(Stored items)
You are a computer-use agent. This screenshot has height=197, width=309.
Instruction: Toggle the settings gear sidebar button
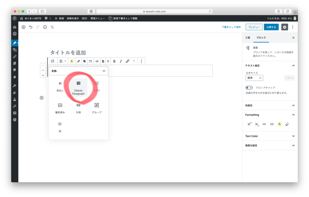click(x=285, y=27)
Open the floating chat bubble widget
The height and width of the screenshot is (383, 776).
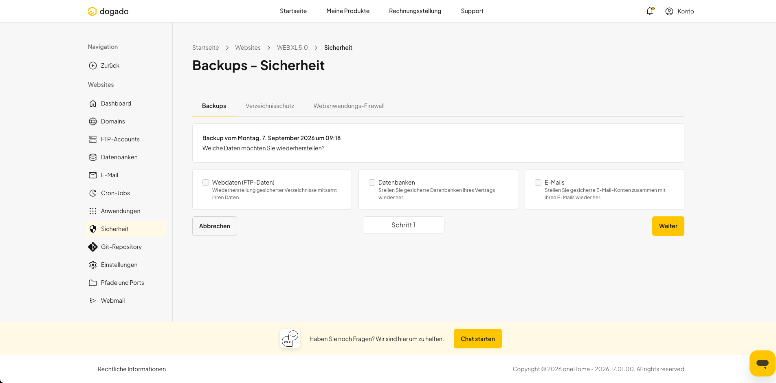click(x=762, y=363)
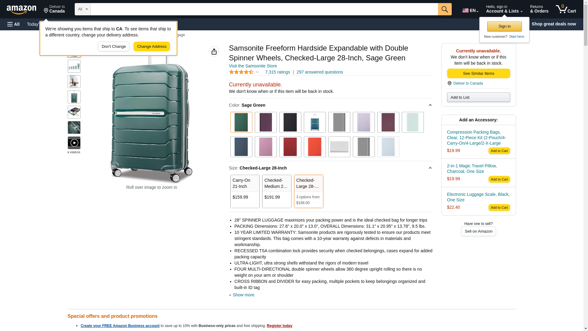This screenshot has height=331, width=588.
Task: Open language selector with flag icon
Action: [470, 10]
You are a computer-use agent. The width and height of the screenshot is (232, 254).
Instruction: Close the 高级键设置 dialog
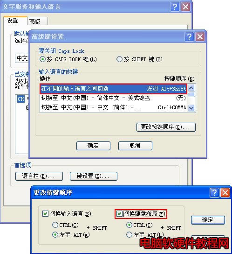pyautogui.click(x=200, y=36)
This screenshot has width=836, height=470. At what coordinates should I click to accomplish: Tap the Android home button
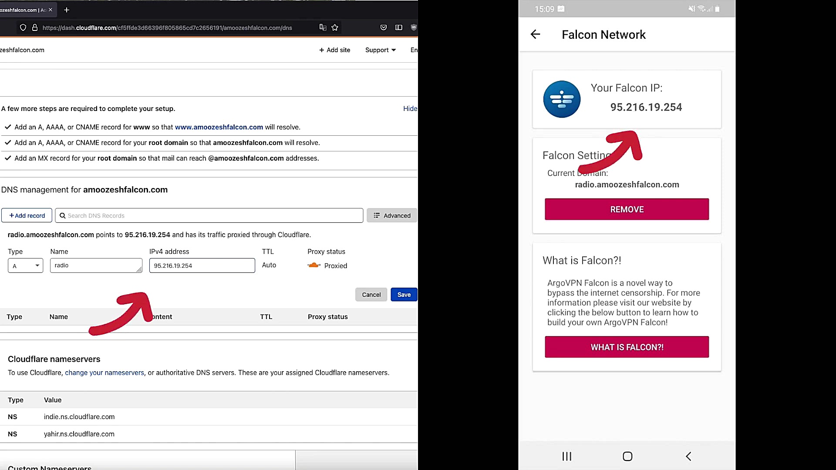coord(627,456)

◆ HOW TO COMPLETE THIS TASK:
Leaving out the pictures, please transcribe exactly the lines from the one that holds "This screenshot has width=836, height=470." through the last line of the entries above, both included.

◆ REPLY:
This screenshot has width=836, height=470. At what coordinates should I click to accomplish: Tap the Android home button
coord(627,456)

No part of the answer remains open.